* Document text:
┌──
Fear of the state, fear of home: To be black and queer in America
December 16, 2017 12:21 PM   Subscribe

Living in my truth as a black queer person comes with the understanding that I may also be quickening my death. I was sold a false narrative. I was told “it gets better,” as if becoming an adult would change the years of ridicule I had endured my entire life, and introduce me to a world that would be fully accepting of my gender and sex identity. At 32, I now know that I take my life in my hands when I dress a certain way, or have mannerisms not accepted by a masculine-centered society.
posted by stillmoving (18 comments total) 27 users marked this as a favorite
 
That was a powerful piece.
posted by MissySedai at 2:09 PM on December 16, 2017


Thank you for sharing.
posted by Caduceus at 2:40 PM on December 16, 2017


I was sold a false narrative.

Narrative is the ideological equivalent of snake oil.

"It gets better" is just a nice way of saying run along and don't bother me as I put a seed into your head that if things don't getter better, something is wrong about you. When a society sells itself as one of opportunity, people assume everyone can have one that is meaningful, and if they don't something must be defective with them. To suggest that things need improving or life isn't perfect, will usually get your eyes clawed out. Something has to be defective with you is the line you will be given, and how dare you nor be grateful.

So, this personal essay is brave, honest, and sadly, will not reach people the way it should. I do not approve of bigotry of any kind, and speak out, but then people just ask me what kind of "accent" I have, even though I was born and raised exclusively in the English-speaking nation of Canada, Ontario to be precise.

The world really has a long way to go.

Thank you for the link.
posted by Alexandra Kitty at 3:00 PM on December 16, 2017 [9 favorites]


"It gets better" is just a nice way of saying run along and don't bother me as I put a seed into your head that if things don't getter better, something is wrong about you.
└──
* Given entries:
┌──
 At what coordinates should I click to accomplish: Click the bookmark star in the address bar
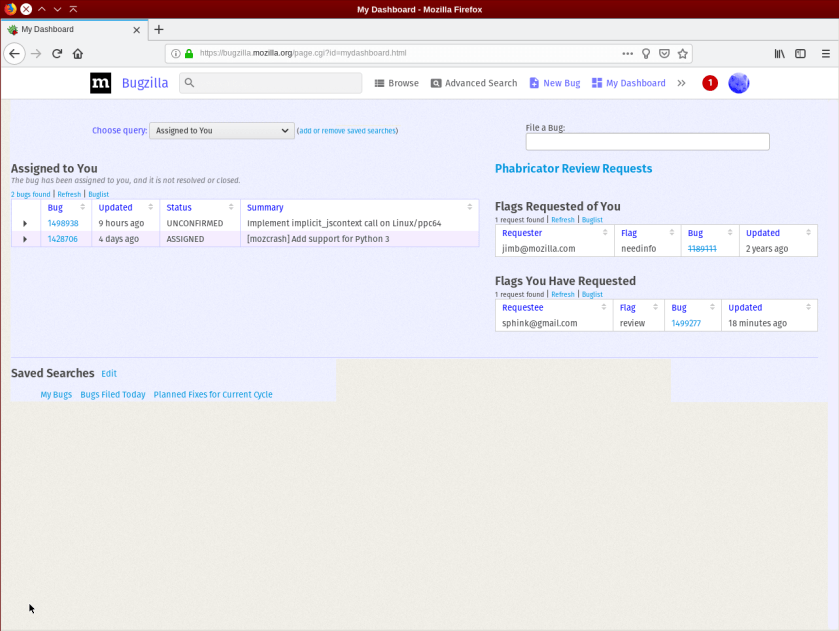(683, 54)
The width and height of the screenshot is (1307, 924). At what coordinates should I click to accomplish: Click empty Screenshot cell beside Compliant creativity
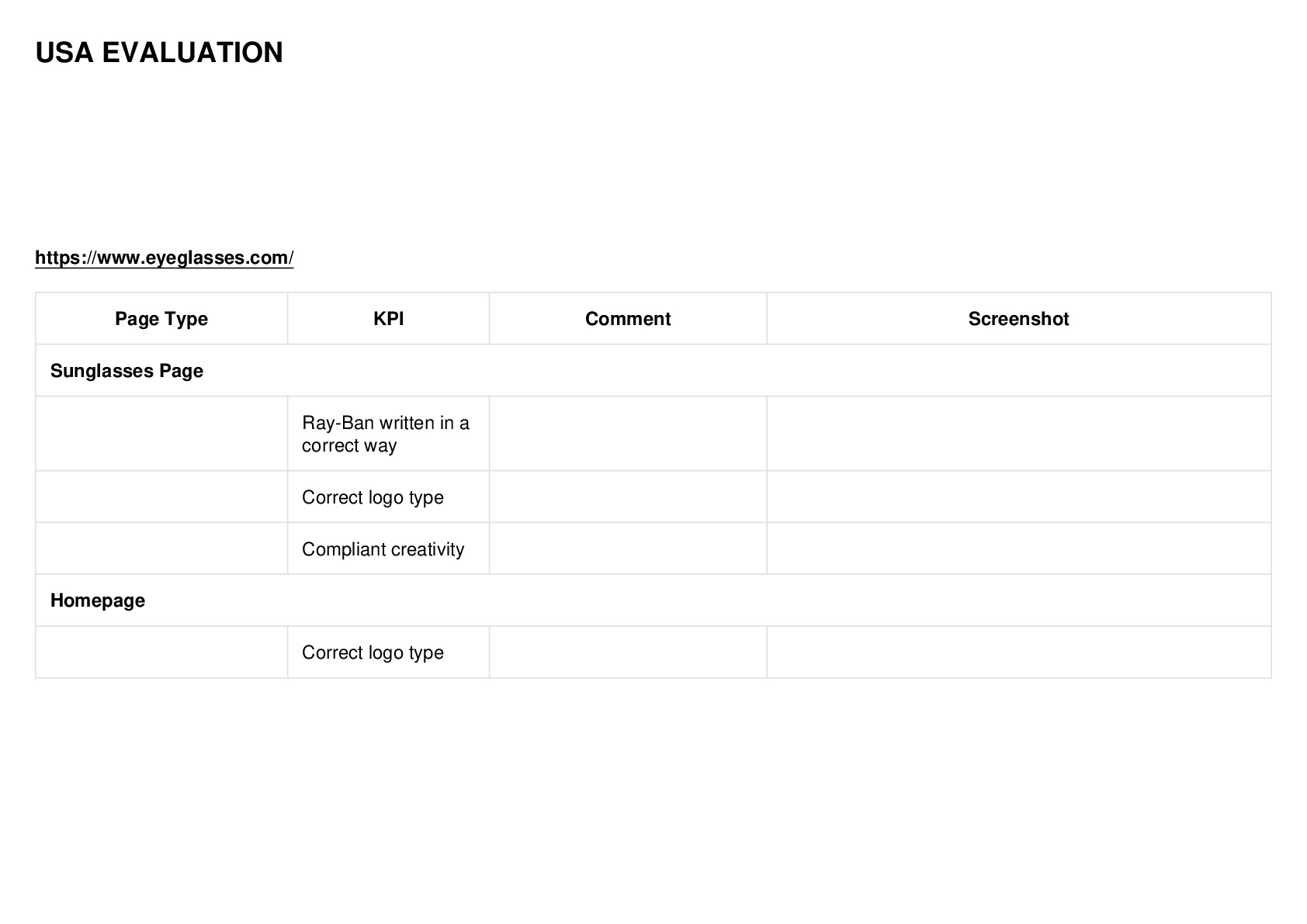(x=1019, y=549)

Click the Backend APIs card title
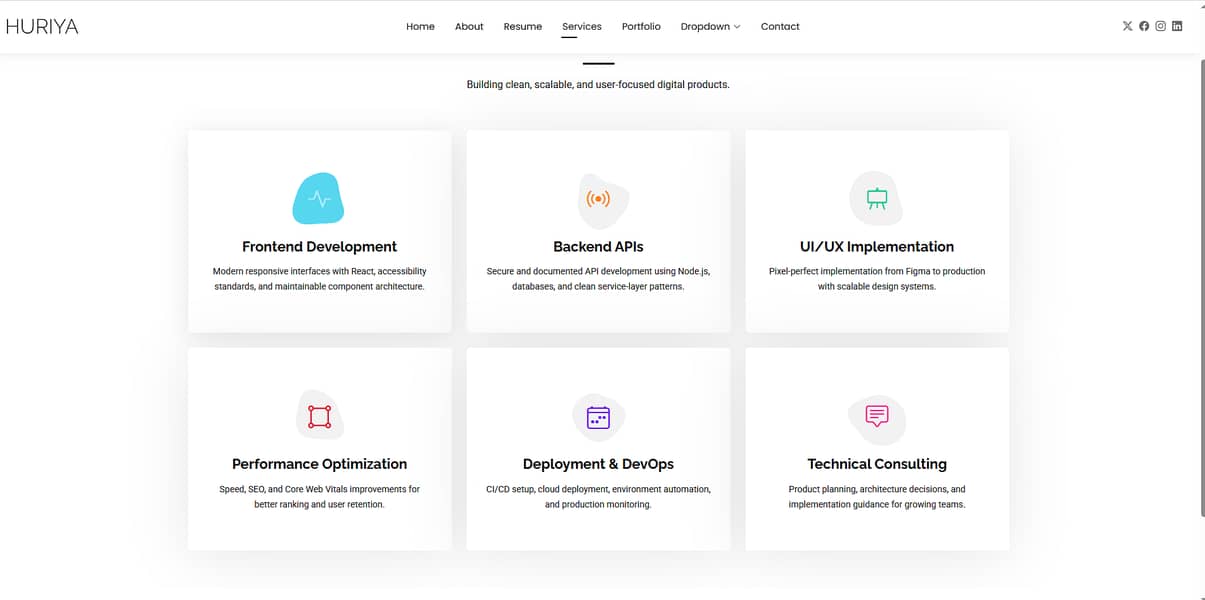[597, 246]
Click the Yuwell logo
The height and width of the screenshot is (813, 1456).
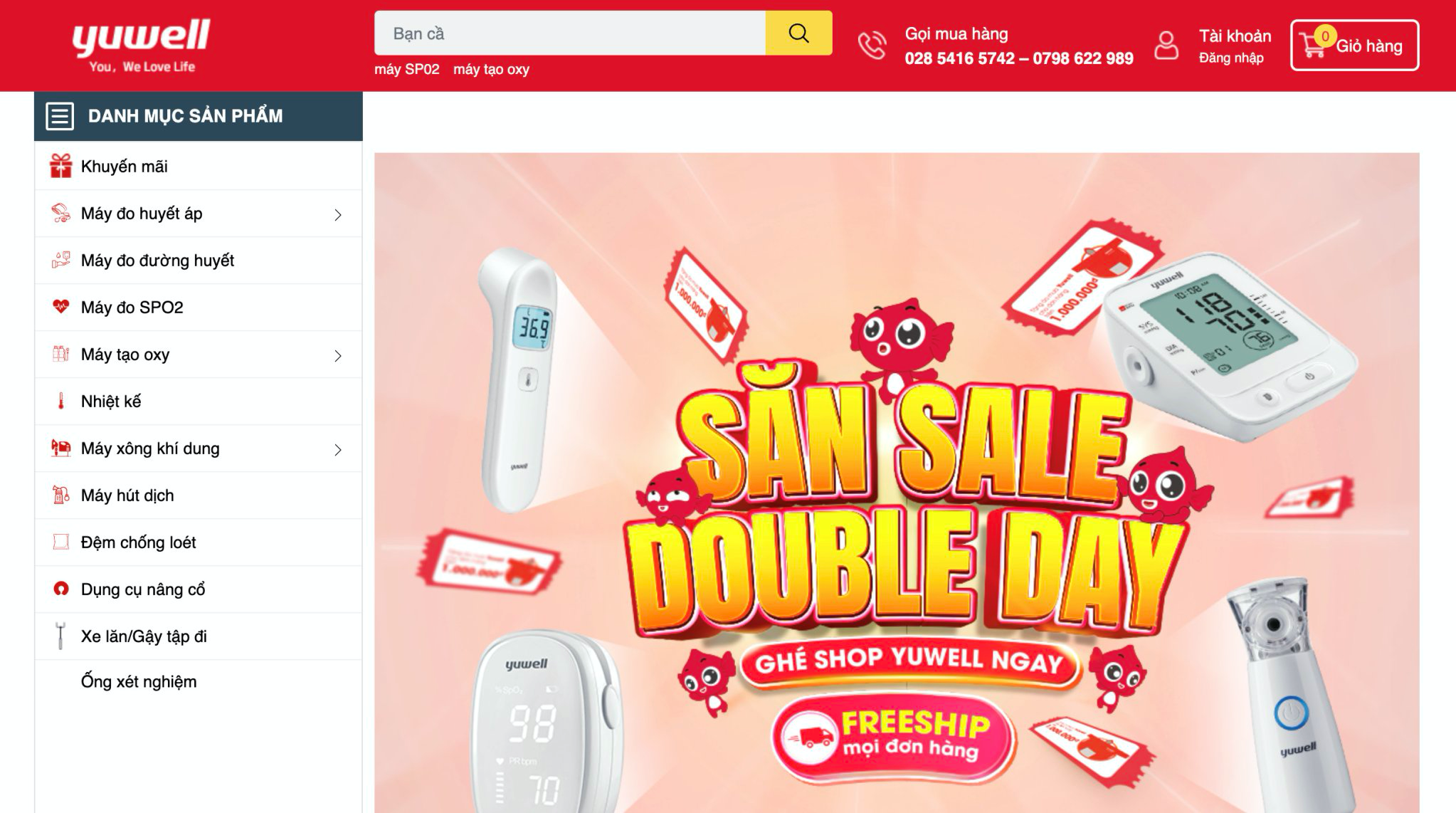point(141,46)
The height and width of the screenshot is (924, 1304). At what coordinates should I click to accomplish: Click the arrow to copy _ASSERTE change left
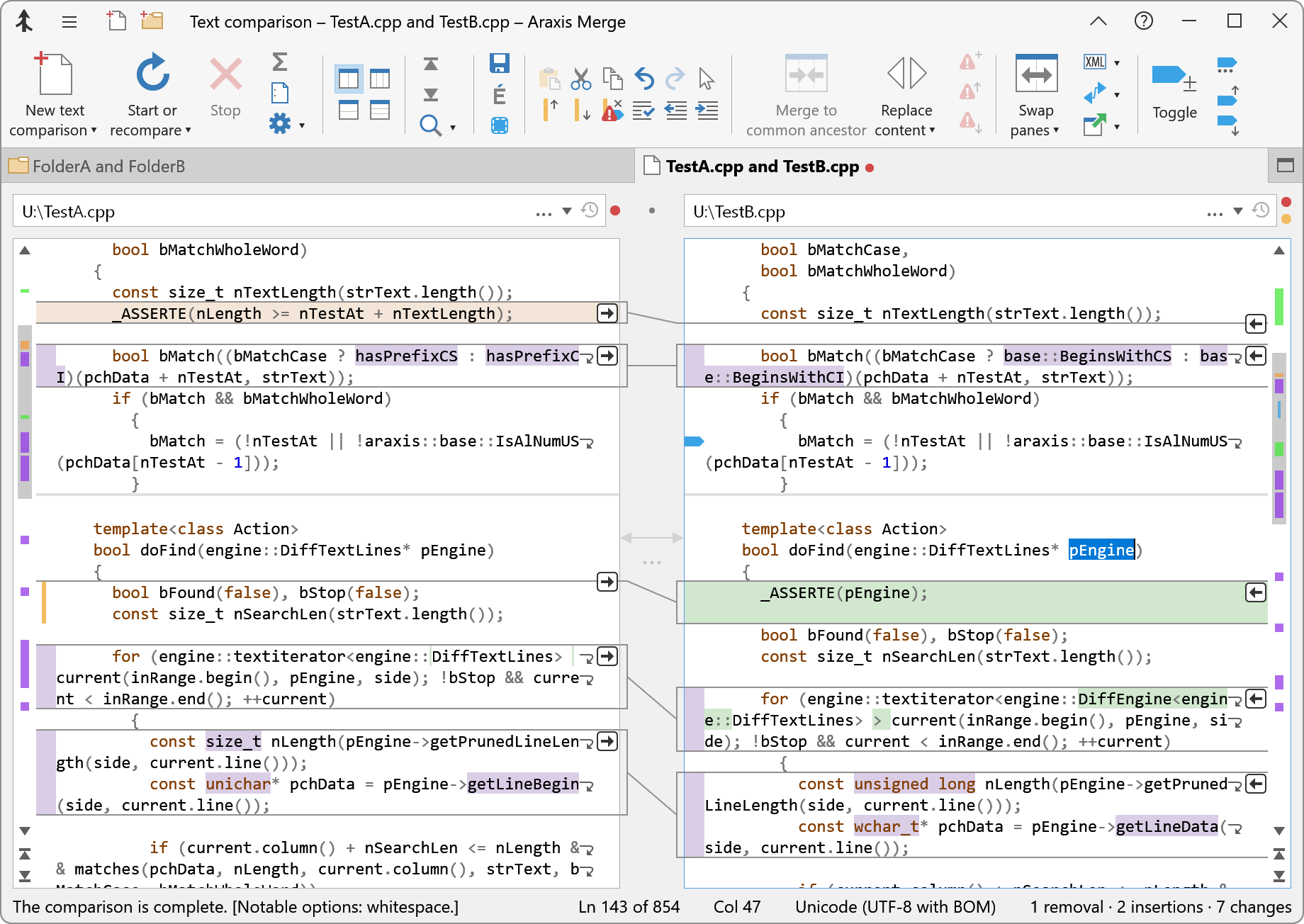tap(1255, 593)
└──
* Set exercise:
Translate into Spanish this sentence from the post on being black and queer in America: "At 32, I now know that I take my life in my hands when I dress a certain way, or have mannerisms not accepted by a masculine-centered society."

* Response:
A los 32 años, ahora sé que arriesgo mi vida cuando me visto de cierta manera o tengo gestos que no acepta una sociedad centrada en lo masculino.